The following can be taken into consideration:
— Amazon S3 web services. Since it’s only used for backup/archive the cost should not be too high. Need to analyze the cost though. Another potential issue is legal/privacy…
Technically the best way is probably to use a S3 file system driver so the backup/access is transparent to the apps and existing apps doesn’ t need to be modified. the following is a list of S3 file system drivers, for example:
- Fuse over Amazon: http://http://code.google.com/p/s3fs/wiki/FuseOverAmazon
Note that the Hadoop project provides two file systems that uses S3: http://wiki.apache.org/hadoop/AmazonS3 . However seems you have to use the hadoop to access the file systems and they are not accessible by normal apps.

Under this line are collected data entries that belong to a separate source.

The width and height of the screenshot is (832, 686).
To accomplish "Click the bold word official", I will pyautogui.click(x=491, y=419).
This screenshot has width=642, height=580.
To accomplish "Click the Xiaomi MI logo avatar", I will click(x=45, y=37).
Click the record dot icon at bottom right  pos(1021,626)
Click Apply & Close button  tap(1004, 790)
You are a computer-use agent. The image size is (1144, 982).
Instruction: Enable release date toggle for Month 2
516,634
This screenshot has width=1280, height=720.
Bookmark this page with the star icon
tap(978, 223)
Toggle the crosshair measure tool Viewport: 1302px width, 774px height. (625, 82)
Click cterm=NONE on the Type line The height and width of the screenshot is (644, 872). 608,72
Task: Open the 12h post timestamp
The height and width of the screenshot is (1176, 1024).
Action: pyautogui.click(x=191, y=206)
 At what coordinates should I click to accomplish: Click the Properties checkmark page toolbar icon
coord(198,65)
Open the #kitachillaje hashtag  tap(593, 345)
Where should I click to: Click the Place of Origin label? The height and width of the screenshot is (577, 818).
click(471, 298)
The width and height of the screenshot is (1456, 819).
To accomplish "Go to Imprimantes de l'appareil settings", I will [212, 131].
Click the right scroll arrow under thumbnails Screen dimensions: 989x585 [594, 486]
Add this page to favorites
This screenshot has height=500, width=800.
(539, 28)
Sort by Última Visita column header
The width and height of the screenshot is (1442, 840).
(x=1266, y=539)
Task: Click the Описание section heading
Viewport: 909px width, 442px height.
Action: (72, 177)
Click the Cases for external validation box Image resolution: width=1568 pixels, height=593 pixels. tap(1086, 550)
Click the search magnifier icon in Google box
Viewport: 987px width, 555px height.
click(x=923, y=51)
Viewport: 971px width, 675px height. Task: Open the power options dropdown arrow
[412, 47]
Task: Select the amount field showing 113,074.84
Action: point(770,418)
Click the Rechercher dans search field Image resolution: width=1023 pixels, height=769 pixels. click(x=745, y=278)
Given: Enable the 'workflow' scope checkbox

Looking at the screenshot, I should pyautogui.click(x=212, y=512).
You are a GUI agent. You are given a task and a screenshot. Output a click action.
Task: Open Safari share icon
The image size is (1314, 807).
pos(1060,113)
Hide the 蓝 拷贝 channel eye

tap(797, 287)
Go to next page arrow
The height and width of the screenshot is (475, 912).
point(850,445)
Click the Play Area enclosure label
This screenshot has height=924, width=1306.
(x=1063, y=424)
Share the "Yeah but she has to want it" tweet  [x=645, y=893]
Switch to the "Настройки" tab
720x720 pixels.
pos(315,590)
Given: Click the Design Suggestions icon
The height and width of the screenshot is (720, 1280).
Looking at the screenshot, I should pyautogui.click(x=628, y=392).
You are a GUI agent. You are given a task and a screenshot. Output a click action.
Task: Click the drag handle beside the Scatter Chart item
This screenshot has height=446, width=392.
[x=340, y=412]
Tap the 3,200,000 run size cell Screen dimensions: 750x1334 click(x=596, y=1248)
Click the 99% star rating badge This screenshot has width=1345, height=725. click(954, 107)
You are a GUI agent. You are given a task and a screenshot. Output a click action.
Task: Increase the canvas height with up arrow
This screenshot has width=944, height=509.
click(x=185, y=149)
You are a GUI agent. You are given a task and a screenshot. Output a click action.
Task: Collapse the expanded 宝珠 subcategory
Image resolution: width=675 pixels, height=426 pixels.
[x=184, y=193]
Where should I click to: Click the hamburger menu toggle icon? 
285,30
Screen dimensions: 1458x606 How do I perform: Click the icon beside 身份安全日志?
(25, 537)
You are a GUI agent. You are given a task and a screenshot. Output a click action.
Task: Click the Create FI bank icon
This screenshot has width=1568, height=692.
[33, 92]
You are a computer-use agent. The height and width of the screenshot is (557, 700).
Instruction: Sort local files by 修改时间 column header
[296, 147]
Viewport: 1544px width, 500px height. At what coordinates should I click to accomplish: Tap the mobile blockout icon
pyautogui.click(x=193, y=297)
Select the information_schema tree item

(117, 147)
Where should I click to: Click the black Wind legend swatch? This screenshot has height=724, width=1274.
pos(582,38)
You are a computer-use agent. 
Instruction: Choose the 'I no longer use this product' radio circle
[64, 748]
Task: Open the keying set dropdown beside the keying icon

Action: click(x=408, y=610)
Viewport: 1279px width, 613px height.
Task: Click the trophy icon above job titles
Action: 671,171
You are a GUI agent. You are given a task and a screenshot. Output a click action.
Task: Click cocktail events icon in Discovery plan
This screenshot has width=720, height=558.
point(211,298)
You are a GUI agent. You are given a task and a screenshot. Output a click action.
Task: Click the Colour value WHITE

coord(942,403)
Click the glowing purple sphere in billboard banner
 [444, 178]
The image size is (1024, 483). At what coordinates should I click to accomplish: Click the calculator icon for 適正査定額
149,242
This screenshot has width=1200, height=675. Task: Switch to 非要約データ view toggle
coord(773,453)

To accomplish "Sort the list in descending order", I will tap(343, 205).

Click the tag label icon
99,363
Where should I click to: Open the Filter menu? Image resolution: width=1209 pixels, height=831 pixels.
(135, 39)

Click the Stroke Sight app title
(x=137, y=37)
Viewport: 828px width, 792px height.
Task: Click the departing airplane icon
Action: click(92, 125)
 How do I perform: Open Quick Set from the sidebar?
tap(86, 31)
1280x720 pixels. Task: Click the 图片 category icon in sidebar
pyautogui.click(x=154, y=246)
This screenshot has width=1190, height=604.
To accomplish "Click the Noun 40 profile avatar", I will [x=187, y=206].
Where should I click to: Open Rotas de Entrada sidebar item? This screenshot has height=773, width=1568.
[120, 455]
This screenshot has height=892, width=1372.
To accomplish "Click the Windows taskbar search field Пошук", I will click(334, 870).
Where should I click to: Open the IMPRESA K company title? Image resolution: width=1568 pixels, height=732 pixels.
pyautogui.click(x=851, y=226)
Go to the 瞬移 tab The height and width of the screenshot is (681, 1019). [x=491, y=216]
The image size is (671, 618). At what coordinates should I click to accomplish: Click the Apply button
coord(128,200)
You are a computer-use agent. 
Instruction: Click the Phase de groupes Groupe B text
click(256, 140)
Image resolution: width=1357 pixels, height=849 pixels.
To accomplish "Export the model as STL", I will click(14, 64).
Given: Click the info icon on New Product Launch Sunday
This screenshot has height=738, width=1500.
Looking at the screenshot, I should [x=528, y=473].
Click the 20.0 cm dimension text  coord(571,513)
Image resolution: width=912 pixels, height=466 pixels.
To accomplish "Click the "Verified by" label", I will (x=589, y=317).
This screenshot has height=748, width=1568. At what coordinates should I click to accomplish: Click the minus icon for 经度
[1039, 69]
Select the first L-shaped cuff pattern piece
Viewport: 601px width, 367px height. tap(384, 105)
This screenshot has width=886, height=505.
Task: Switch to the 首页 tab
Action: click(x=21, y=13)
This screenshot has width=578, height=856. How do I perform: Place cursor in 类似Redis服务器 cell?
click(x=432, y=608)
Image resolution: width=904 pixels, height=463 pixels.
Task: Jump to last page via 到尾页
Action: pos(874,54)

— GFS-like distributed file systems, So that we can use cheap/commodity intel hardware to construct the storage cluster. Currently there are two open source GFS like DFS implementations.:
- CloudStore ( formerly Kosmos File System / KFS): http://kosmosfs.sourceforge.net/. quoted form the web site: “Web-scale applications require a scalable storage infrastructure to process vast amounts of data. CloudStore (formerly, Kosmos filesystem) is an open-source high performance distributed filesystem designed to meet such an infrastructure need” It’s written in C++ and can be mounted as a file system via FUSE on linux.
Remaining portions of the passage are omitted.